In an odd case involving surrogate motherhood arrangements, a Utah couple challenged the state's law that renders surrogacy contracts unenforceable. The state passed the law in the late 1980's, actually following the pattern set by the majority of states that have laws on the books regulating surrogacy. The law made it illegal to pay surrogates a fee beyond reasonable expenses because payment of a fee for the waiver of parental rights constitutes the purchase and sale of children, violating the 13th amendment to the Constitution. (This is analogous to the way the law treats adoption cases, in which it is illegal to pay birth mothers to give up their children for adoption.) The law further made surrogacy contracts, which force a woman to give up her child against her will simply by force of contract, void and unenforceable. This latter provision is what was under challenge by the couple, as they were being denied legal parenthood status and had to "adopt" the twins (born almost 3 years ago) if they were to have custody.
At issue here is the tricky question of "who is the mother" in cases of gestational surrogacy, in which (by definition) the surrogate is not genetically related to the child she is carrying. The Utah couple—who donated their own egg and sperm—assumed that it is the genetic connection that establishes parenthood due to the fact that such a tie constitutes an important biological relationship to the child. However, that is not the only biological connection that counts. What occurs in the womb has a formative influence on who the child becomes; therefore, the gestational surrogate is more than a "human incubator." One can argue that at the time of birth, she has the greater "sweat equity" in the child she is carrying. A gestational surrogate's intent to keep the infant she has carried—a desire that may arise as a result of her having bonded with the child—should not be given any less weight than the corresponding intent of the genetically contributing parents. Usually this aspect of the law is invoked when there is a dispute between the contracting couple and the surrogate concerning rights to and custody of the child. What makes this case unusual is that there was no dispute over who has rights to the child. The surrogate willingly turned over custody of the child to the contracting couple and relinquished any claim of maternal rights to the child. So the case should be closed, right? Not so fast, said the state.

== Information supplied ==
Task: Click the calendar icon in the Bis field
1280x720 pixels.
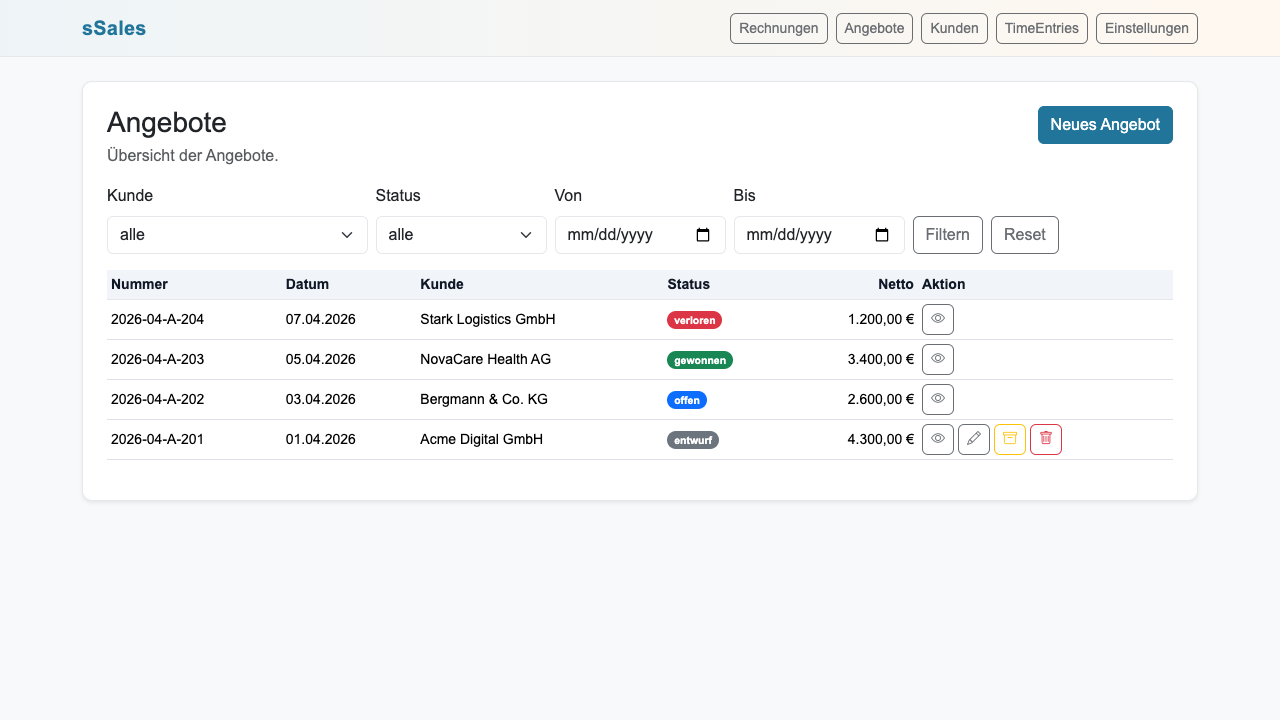Action: (881, 234)
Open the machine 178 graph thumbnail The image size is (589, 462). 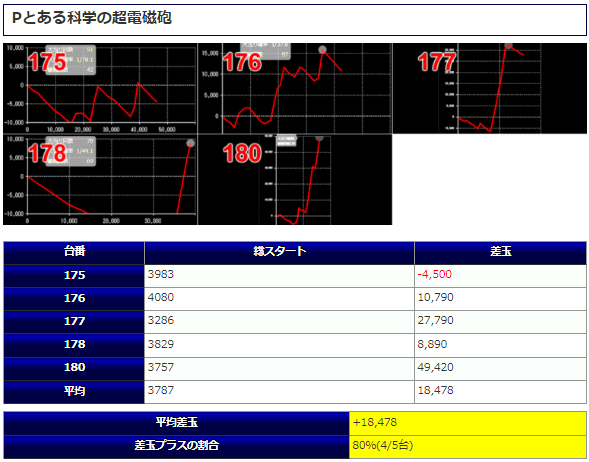click(x=100, y=180)
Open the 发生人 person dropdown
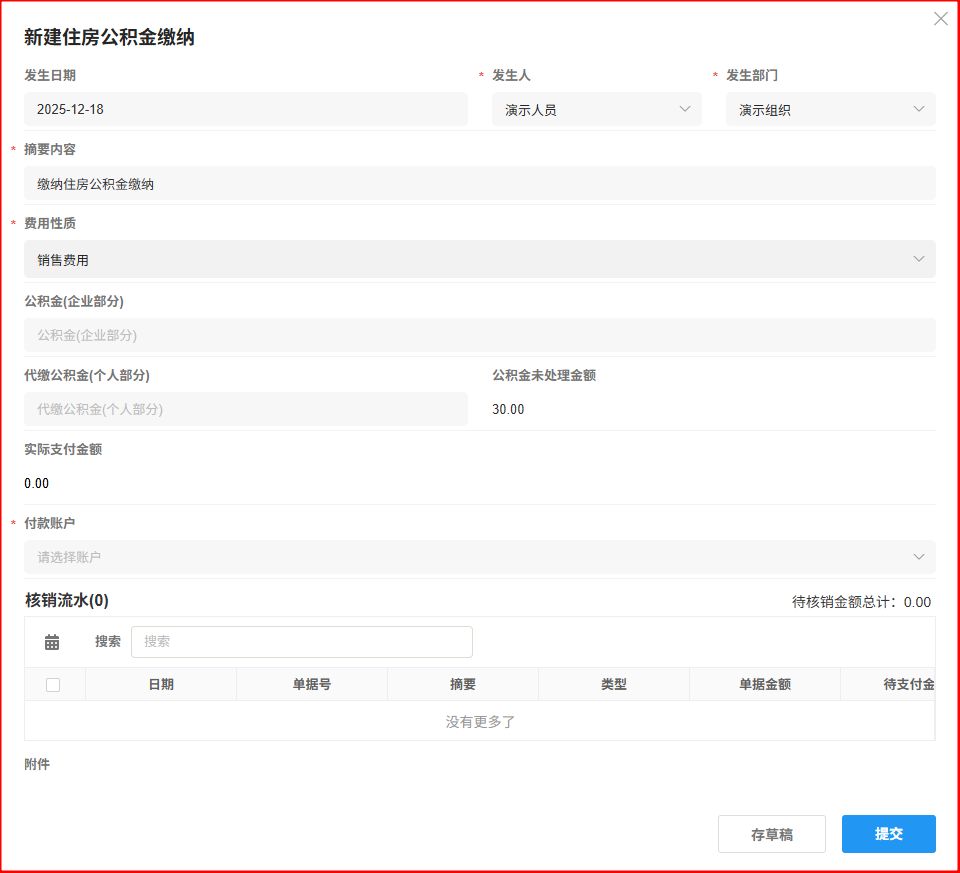 pyautogui.click(x=597, y=109)
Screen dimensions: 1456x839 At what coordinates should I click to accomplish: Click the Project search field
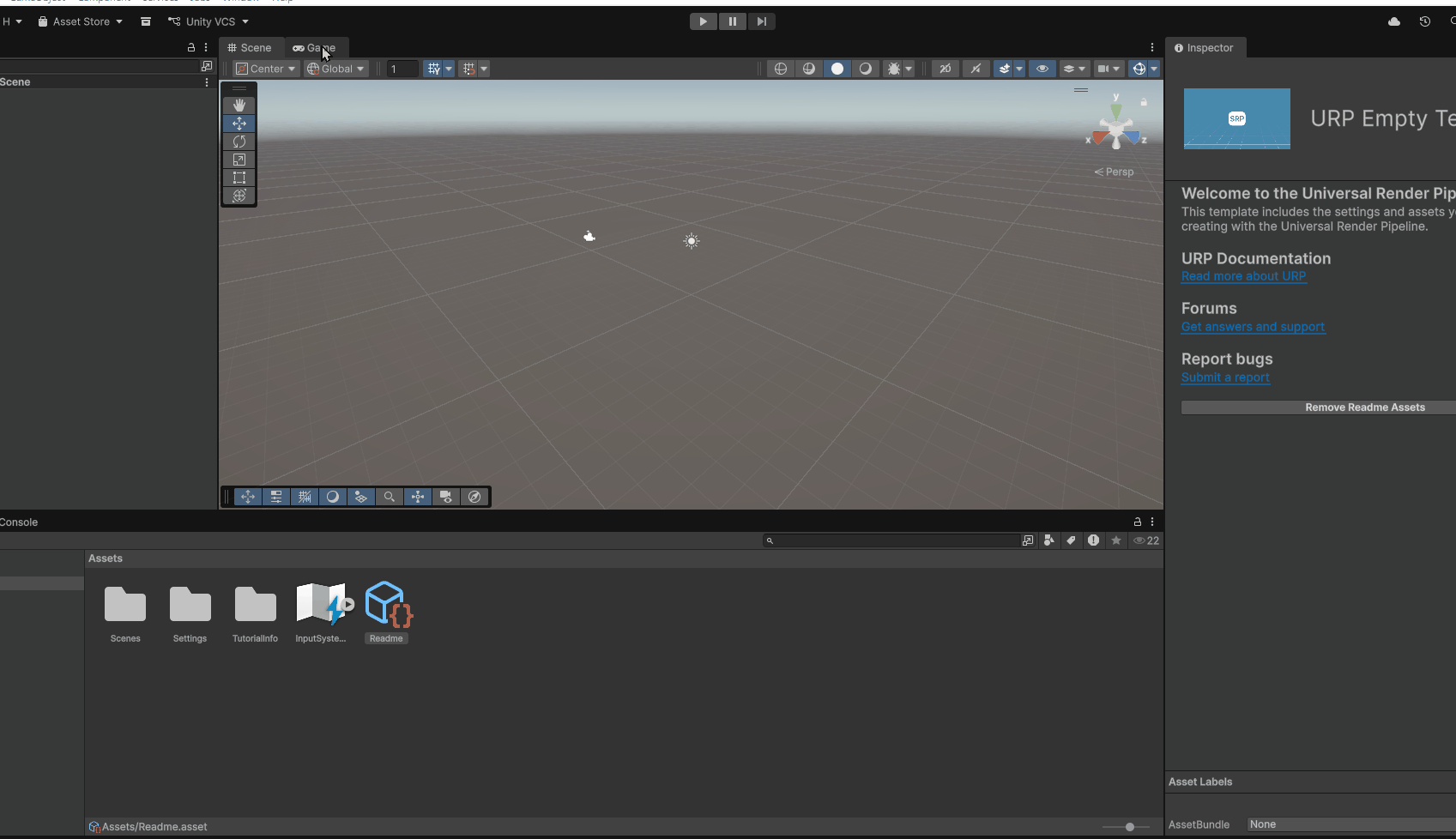(x=892, y=540)
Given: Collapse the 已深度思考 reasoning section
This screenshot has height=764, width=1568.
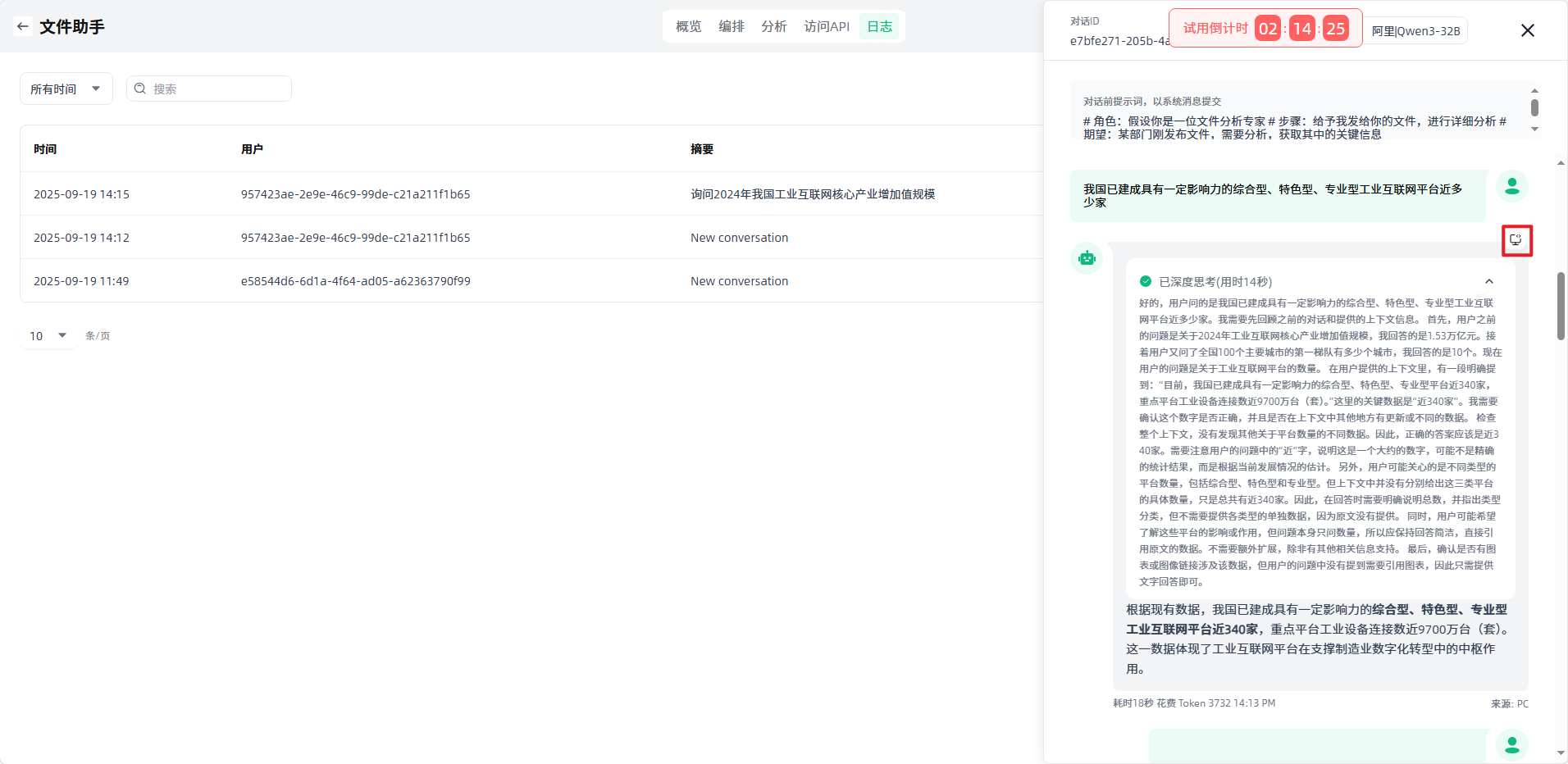Looking at the screenshot, I should (1488, 282).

== Explore the material ==
**A.** List every word or phrase that the article on the Utah surrogacy case places in quotation marks, in the order in which they appear.
**B.** Write the next part of the article on the Utah surrogacy case, beginning after its final sentence.

== List of answers ==
**A.**
1. "adopt"
2. "who is the mother"
3. "human incubator"
4. "sweat equity"

**B.**
The state did not recognize surrogacy contracts as valid and saw the child's mother as the woman who gave birth and (if married) her husband as the father, consistent with the long-standing presumption of parenthood. The intent of the law that makes these contracts unenforceable is to protect the surrogate in cases in which there is a dispute over rights to the child. But such a dispute did not exist here! The state's actions are consistent with the letter of the law, but since the surrogate willingly gave up rights to the child without a contest it seems silly to require that the contracting couple formally adopt the child. If a dispute had arisen, then the law making the contract void would be invoked, and in my view correctly so.
The Utah law was designed to discourage surrogacy arrangements, and in my view justifiably so, by making payment to surrogates illegal and protecting surrogates' rights in cases of dispute. It was not designed to stop transactions such as this one, where there was no fee illegally paid to the surrogate and no dispute over parental rights. Though from a Christian world-view I would suggest that surrogacy violates the biblical pattern for procreation, it is not clear to me that the law should intervene in cases such as this one.
In the end, a federal judge struck down the portion of the law which recognized only the surrogate as the parent. Lawmakers have been working on a new surrogacy law.